**Aim**
Tally the lines in the data below that contain the string "Task", treating uppercase and lowercase as different, and reply with the number alone.

:: Input records

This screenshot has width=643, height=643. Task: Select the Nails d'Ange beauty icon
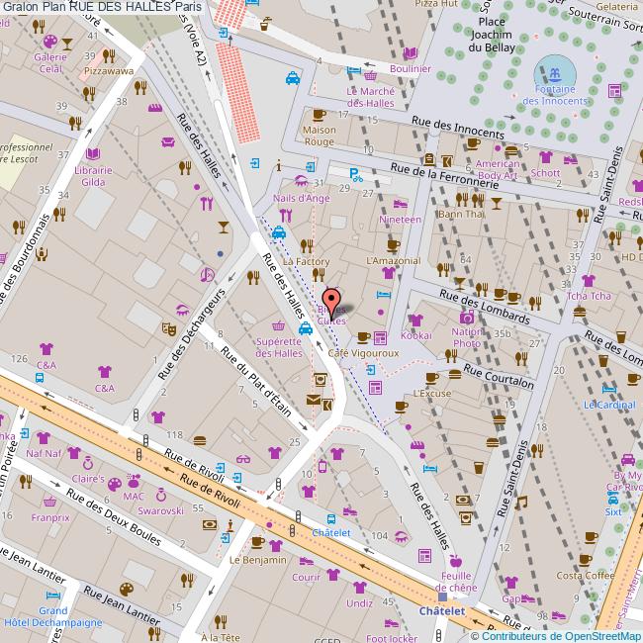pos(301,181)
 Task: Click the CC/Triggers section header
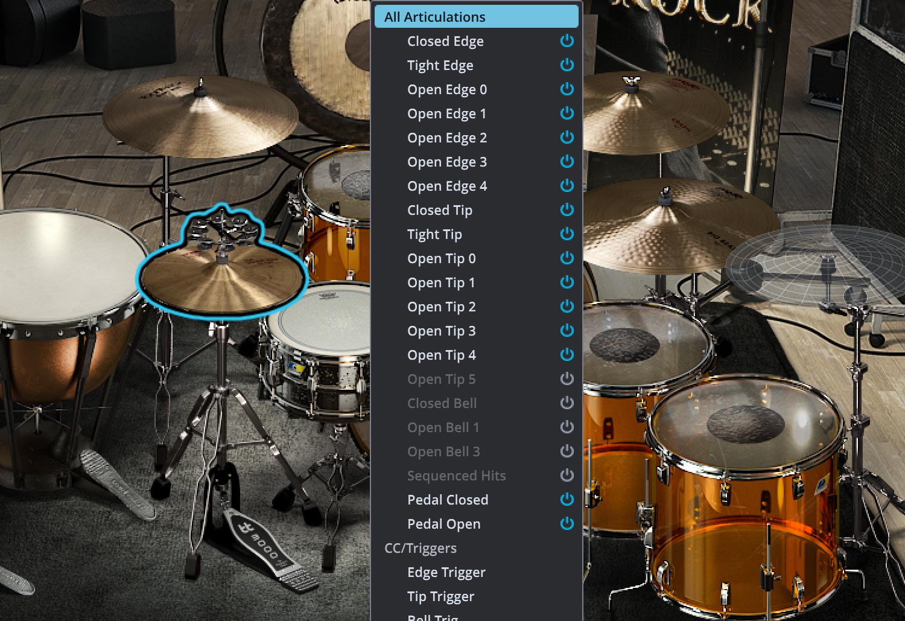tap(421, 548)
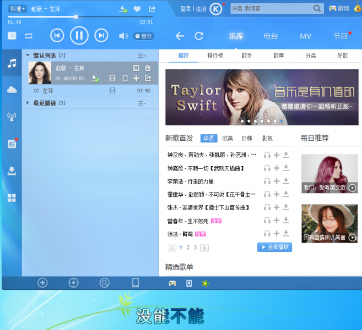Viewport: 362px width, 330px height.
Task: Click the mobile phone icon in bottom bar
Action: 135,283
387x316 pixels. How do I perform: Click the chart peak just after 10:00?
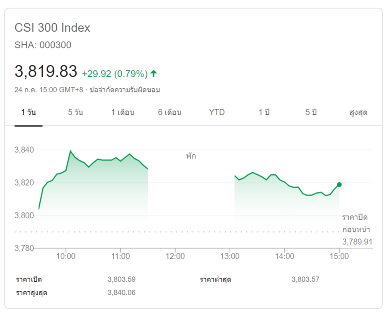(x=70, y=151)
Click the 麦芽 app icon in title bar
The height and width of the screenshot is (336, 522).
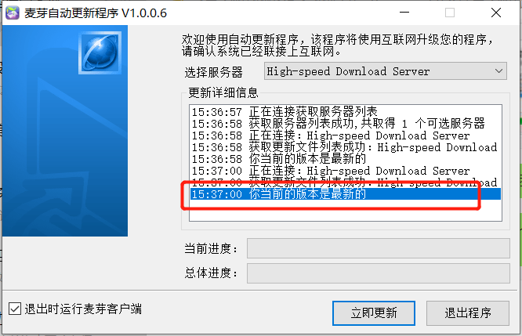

::::

**The output**
3